Pipeline now generates thumbnails

The data reduction pipeline now automatically generates PNG thumbnails of rimg and rsp files. These thumbnails are generated in three different sizes, 64x64, 256x256, and 1024x1024. Exif information is also written to these thumbnails, embedding the RA, Dec, source name, orientation, and pixel scale. Only the astro: namespace is currently used (see this ROE page for more information).

Here's a (rather boring) example from last night:



In the near future they will be sent to CADC for automatic ingest.

2009-05-12

Pipeline running on CADC grid engine

Last week I (Tim J) visited CADC to work on integrating ORAC-DR into the CADC grid engine system. This involved making sure that the pipeline wrapper interfaced properly with CADC and that the data retrieval and data capture routines were given the correct inputs.

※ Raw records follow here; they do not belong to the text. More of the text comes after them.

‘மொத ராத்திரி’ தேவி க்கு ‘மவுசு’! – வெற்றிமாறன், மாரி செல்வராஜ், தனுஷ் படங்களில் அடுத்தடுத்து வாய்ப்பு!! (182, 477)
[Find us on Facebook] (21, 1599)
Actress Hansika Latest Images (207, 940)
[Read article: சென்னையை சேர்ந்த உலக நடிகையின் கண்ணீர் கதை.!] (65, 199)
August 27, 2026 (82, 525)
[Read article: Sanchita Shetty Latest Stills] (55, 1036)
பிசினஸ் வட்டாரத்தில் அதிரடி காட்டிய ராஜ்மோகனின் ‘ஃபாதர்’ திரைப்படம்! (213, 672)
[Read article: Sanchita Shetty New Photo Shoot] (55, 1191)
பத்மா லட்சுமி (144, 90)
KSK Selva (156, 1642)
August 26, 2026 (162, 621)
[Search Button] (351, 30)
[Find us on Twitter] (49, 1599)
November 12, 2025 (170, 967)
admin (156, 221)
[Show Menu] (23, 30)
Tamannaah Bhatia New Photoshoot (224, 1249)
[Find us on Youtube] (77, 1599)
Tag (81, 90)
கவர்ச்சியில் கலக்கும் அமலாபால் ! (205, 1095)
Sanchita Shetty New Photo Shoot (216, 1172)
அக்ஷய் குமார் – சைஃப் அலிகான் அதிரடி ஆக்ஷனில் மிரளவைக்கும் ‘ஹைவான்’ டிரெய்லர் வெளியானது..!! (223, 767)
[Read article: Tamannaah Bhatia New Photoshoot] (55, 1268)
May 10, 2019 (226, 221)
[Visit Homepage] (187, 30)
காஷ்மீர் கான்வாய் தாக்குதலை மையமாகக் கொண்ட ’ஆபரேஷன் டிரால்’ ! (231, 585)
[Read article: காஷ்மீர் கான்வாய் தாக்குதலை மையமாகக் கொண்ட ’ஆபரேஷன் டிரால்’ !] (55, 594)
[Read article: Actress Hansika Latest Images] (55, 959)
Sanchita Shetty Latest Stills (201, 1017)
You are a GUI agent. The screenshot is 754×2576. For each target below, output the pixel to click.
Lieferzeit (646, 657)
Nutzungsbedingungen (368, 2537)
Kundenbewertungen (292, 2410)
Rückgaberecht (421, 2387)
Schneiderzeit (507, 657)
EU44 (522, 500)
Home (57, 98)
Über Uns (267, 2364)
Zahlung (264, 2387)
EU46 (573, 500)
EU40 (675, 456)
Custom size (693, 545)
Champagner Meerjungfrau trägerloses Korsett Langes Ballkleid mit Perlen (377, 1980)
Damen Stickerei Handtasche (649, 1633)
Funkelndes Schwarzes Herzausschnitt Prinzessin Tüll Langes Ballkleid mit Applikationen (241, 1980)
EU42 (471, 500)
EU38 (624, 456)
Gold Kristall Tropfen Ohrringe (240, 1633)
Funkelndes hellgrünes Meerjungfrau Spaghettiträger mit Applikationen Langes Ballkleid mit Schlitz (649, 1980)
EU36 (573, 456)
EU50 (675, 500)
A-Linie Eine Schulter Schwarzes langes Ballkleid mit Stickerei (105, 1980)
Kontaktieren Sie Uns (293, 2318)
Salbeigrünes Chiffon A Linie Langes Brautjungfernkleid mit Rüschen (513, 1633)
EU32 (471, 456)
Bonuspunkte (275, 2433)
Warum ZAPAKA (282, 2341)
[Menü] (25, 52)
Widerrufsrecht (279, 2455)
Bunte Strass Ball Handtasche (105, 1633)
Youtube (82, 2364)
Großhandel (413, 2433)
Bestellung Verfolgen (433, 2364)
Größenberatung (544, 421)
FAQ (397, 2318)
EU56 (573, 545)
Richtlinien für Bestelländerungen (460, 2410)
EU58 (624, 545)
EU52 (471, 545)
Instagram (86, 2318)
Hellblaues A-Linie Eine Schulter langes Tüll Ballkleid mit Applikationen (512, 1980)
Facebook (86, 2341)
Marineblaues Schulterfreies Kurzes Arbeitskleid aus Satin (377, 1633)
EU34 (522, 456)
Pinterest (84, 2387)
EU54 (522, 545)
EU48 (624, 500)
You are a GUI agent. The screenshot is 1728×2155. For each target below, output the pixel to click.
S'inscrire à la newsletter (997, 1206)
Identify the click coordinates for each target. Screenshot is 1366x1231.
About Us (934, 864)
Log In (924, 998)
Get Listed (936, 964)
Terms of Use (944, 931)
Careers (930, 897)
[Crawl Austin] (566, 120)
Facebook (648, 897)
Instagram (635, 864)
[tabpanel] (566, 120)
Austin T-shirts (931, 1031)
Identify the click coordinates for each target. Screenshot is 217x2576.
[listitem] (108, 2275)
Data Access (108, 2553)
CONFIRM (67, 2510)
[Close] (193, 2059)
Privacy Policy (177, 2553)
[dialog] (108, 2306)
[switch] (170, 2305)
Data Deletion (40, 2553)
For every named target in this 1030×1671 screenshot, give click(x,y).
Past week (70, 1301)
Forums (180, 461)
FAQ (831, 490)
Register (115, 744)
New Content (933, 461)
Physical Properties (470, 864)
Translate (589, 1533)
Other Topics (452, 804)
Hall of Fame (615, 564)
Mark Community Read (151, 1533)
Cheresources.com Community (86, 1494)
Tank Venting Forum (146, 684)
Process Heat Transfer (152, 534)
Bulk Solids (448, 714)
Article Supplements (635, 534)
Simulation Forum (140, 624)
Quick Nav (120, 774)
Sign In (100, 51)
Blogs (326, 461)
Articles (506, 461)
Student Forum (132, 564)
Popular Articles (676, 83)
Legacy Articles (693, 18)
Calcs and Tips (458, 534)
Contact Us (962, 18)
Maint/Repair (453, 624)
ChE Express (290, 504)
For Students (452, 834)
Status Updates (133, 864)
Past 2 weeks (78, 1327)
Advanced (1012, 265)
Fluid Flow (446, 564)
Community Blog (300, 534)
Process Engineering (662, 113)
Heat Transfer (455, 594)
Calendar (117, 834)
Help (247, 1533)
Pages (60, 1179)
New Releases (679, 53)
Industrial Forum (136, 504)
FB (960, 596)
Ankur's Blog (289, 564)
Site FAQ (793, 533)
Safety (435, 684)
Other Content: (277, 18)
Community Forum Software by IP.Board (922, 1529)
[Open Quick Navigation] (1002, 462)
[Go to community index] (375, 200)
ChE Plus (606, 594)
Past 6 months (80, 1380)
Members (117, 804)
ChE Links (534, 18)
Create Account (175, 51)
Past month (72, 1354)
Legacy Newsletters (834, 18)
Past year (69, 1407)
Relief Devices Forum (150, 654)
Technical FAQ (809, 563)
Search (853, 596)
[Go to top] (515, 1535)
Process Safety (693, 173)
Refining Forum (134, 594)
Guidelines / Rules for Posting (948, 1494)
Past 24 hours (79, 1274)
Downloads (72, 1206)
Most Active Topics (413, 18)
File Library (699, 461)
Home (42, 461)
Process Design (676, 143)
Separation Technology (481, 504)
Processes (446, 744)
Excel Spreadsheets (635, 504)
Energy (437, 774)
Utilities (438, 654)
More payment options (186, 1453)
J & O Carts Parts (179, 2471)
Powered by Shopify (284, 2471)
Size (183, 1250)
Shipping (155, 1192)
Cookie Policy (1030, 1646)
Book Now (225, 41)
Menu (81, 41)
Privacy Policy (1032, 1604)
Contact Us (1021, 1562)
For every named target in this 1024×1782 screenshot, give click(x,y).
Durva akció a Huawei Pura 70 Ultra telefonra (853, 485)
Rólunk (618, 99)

On Wednesday 6th May we were successful in running four jobs in parallel on the compute cluster. This is a terrific result and leads the way to being able to do the night processing on CADC in short order and then to follow up with processing of project coadds. In the next few weeks I will be working on the code that will query the data archive and submit job requests to grid engine.

It also means that in principal survey teams could request that jobs be submitted to grid engine to make use of the processing nodes.

2009-05-11

CADC network outage

CADC and therefore JCMT data retrievals will be off the air on Wednesday afternoon (HST) due to scheduled network maintenance. If you are having trouble getting through, just try again later.